José Alonso Novelo Baeza*

Mucho se ha hablado y se habla de nuestros orígenes, esencia, carga genética que el inglés William Shakespeare sin saber resumió en to be or not to be.

Nacemos con una carga genética única para cada individuo y dispar para la colectividad, la inmensa mayoría de la humanidad gozamos de nuestro vigor híbrido no presente en las llamadas razas que están a punto de desaparecer de manera materialy descalificarse socialmente por ser el origen del racismo y consecuente clasismo, lacras de la historia del hombre y origen y producto de innumerables y vergonzosas calamidades en las interrelaciones humanas.

El hombre es un animal social por su necesidad de conservación física, pero es individualista por instinto, esto produce un conflicto de convivencia, una de tantas guerras civiles que llevamos dentro y que nos producen desequilibrios personales y sus consecuencias sociales, y nunca resolvemos del todo, en nuestro paso por nuestra materia a la que le llamamos vida.
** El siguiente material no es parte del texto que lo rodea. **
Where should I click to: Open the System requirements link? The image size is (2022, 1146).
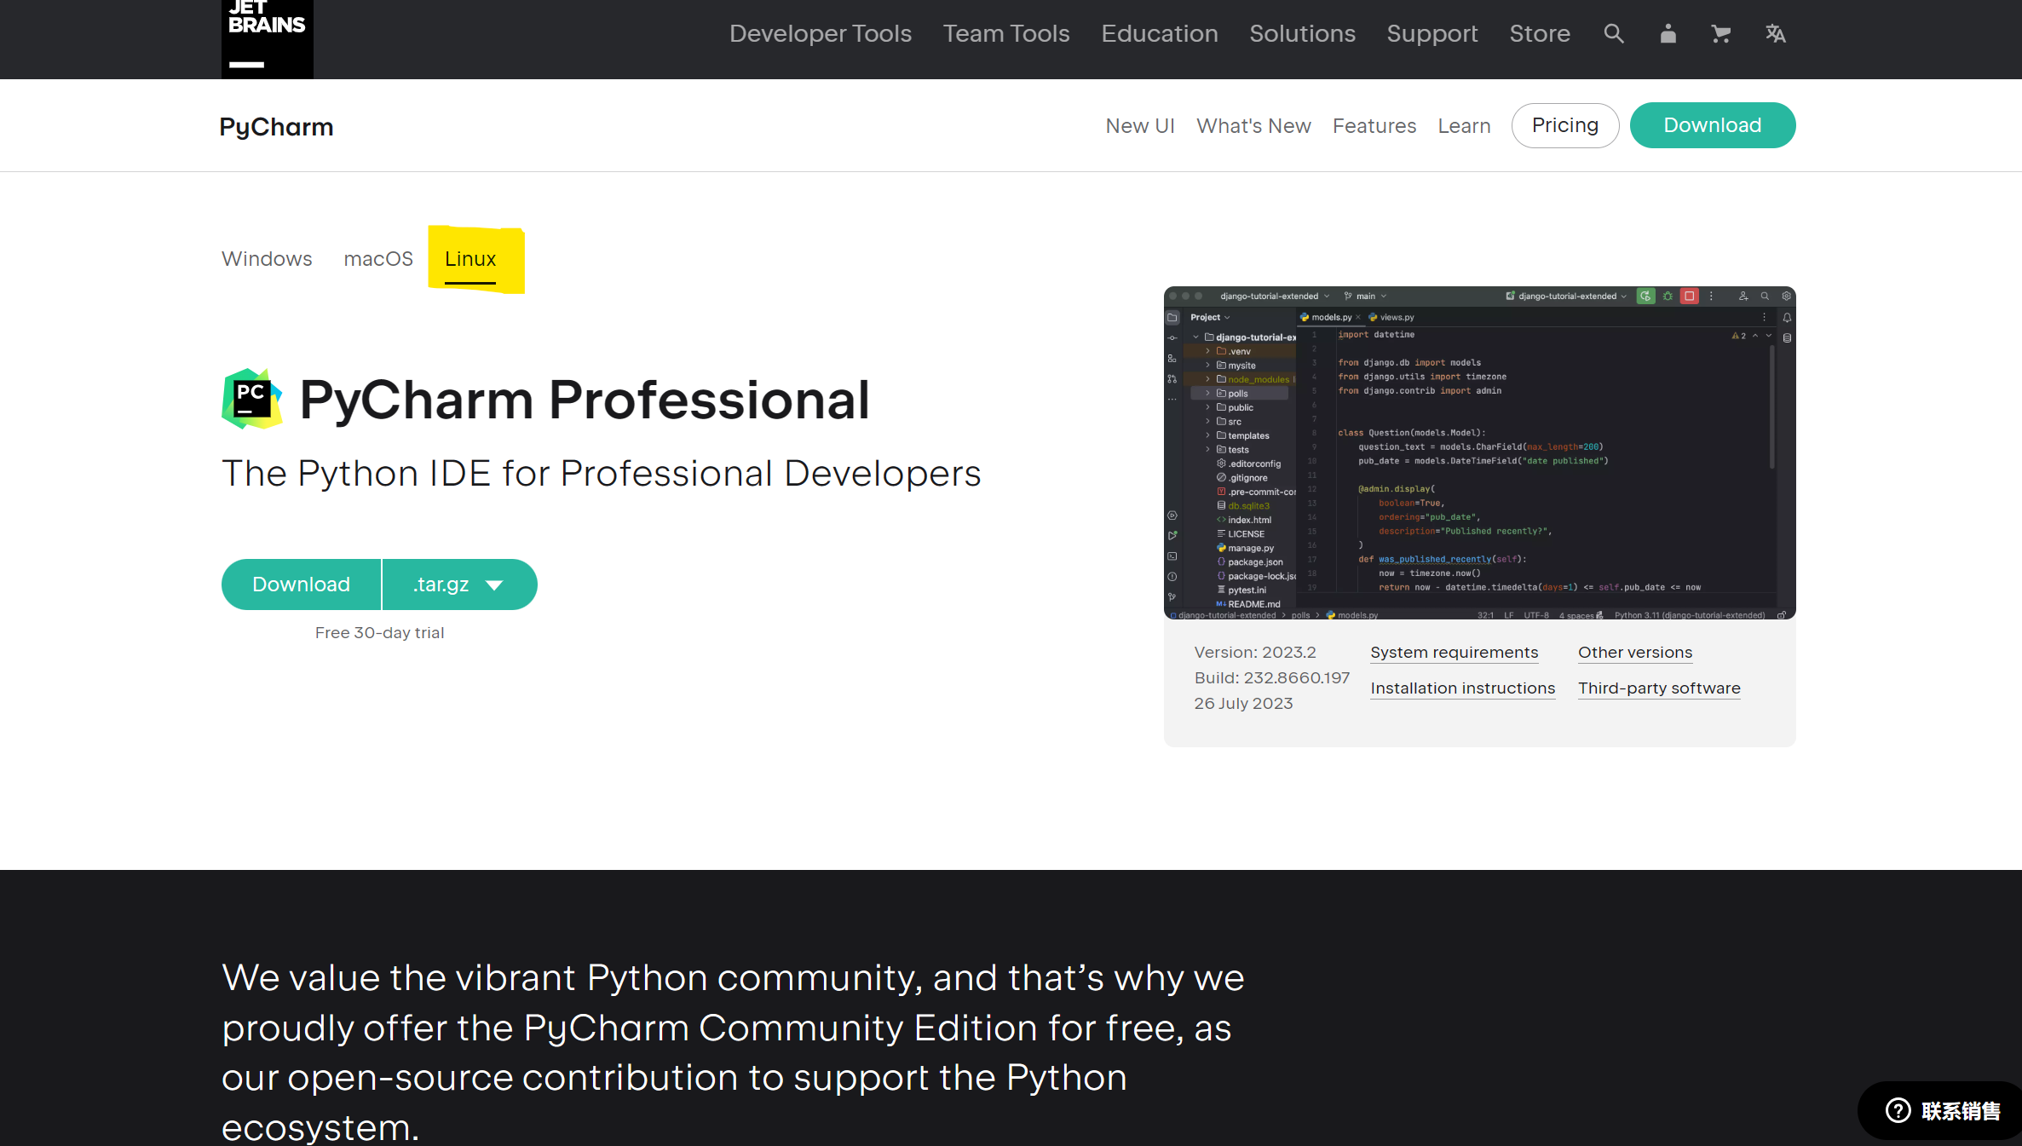(1454, 653)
Mantenemos esta lucha interna entre el ego, el superego y el id, entre el deber y el querer, entre nuestro pobre consciente contra nuestro poderoso subconsciente el cual, como en piloto automático, controla y domina la mayor parte de nuestras acciones; tendemos a ser o sentirnos diferentes, ni siquiera logramos ser gremiales, aunque por necesidad lo pretendamos, y concluimos que somos más grupales sin compromiso común utilizando y no sirviendo al grupo al cual decidimos pertenecer para sólo obtener beneficios personales más que objetivos comunes.
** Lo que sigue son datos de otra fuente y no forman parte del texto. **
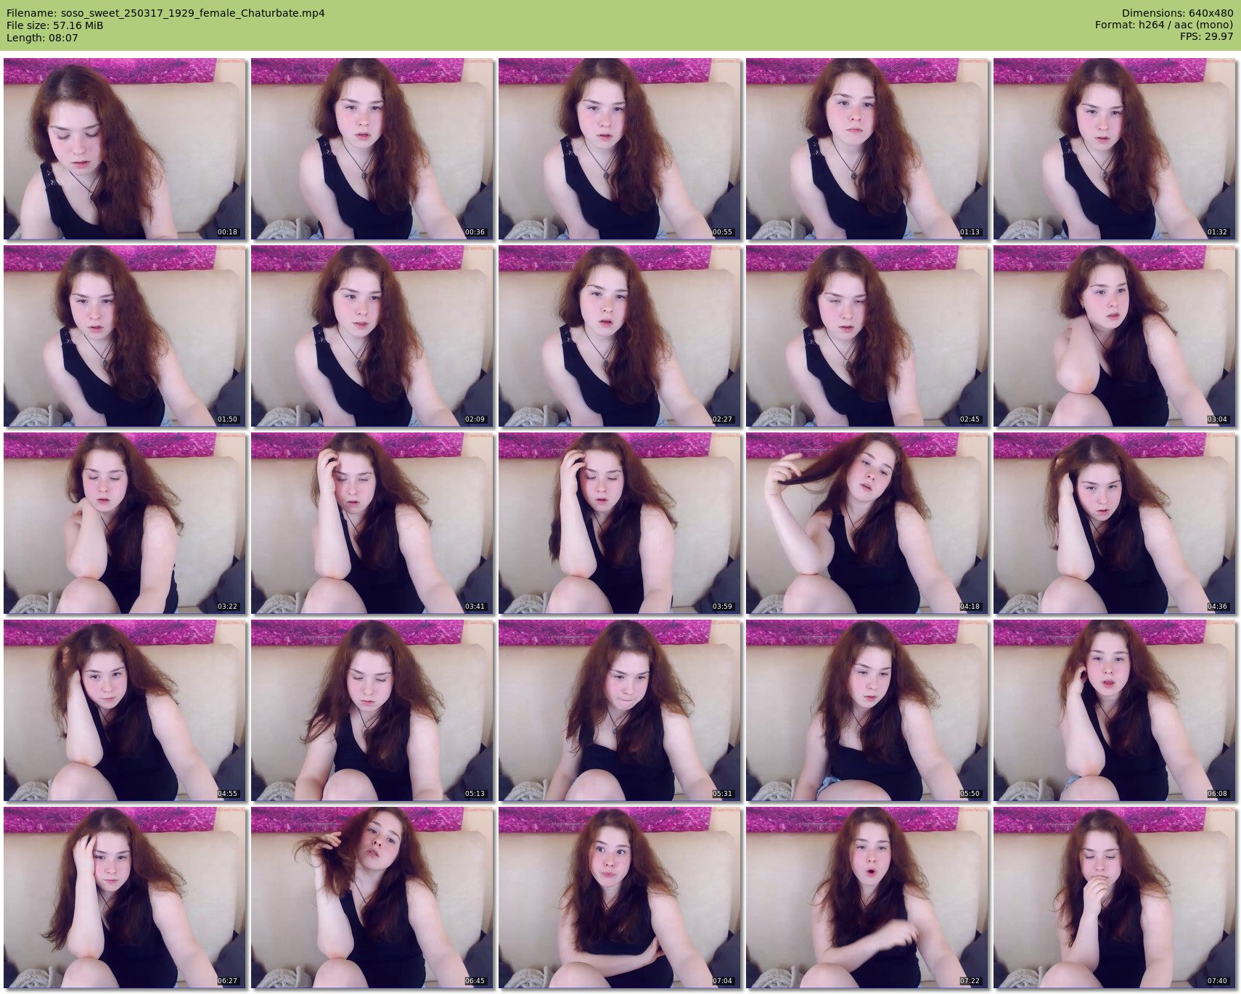Image resolution: width=1241 pixels, height=994 pixels.
Task: Open the frame at 02:27
Action: [619, 336]
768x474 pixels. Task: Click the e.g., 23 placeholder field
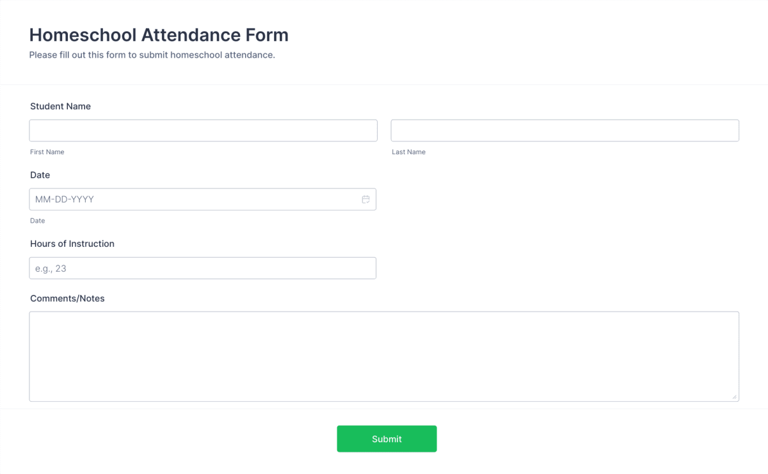(203, 267)
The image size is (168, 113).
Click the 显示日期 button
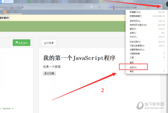tap(49, 73)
Pudiera parecer este análisis o percepción del hombre catastrófico, negativo, pesimista o sin visos de buena esperanza, pero estamos obligados a entender que el análisis es un proceso de razonamiento que obliga a eliminar emociones para que, en la medida de lo posible, podamos llegar a una conclusión o juicio racional.

En pocas frases, el hombre en la mayoría de las veces, es víctima de lo complicado de su origen y de ese microcosmos genético no explorado, que marca el porqué y rumbo de nuestros particulares instintos, entendiendo éste como ese impulso natural irracional que nos provoca un sentimiento o decisión que nos lleva a una acción o inacción.
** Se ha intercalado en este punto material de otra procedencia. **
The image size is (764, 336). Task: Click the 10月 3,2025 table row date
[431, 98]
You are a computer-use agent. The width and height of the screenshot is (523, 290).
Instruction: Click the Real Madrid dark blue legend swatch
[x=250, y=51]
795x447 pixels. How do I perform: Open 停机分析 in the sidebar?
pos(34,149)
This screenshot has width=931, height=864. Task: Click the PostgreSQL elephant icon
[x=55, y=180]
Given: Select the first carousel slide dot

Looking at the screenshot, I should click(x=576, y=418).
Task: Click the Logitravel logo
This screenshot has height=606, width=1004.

Siendo así como somos impredecibles, individualistas, instintivos, tuvimos que crear con el paso de la historia reglas para la buena convivencia, como han sido aquel antiguo Código de Hammurabi, los 10 Mandamientos, constituciones y leyes que rigen el actuar de individuos y comunidades y el más reciente intento de buena convivencia dictado después de la llamada Segunda Guerra Mundial, que fue la Carta Universal de los Derechos Humanos que, en tan sólo 30 artículos, pretendió en esos momentos y exigencias de una posguerra salvaguardar los derechos del hombre, pero falta, y hay que decirlo, el complemento de ese documento, podría decirse que el contrapeso del mismo, otro documento que sería la Carta Universal de las Obligaciones Humanas, para cerrar el círculo de la felicidad personal y el bienestar común.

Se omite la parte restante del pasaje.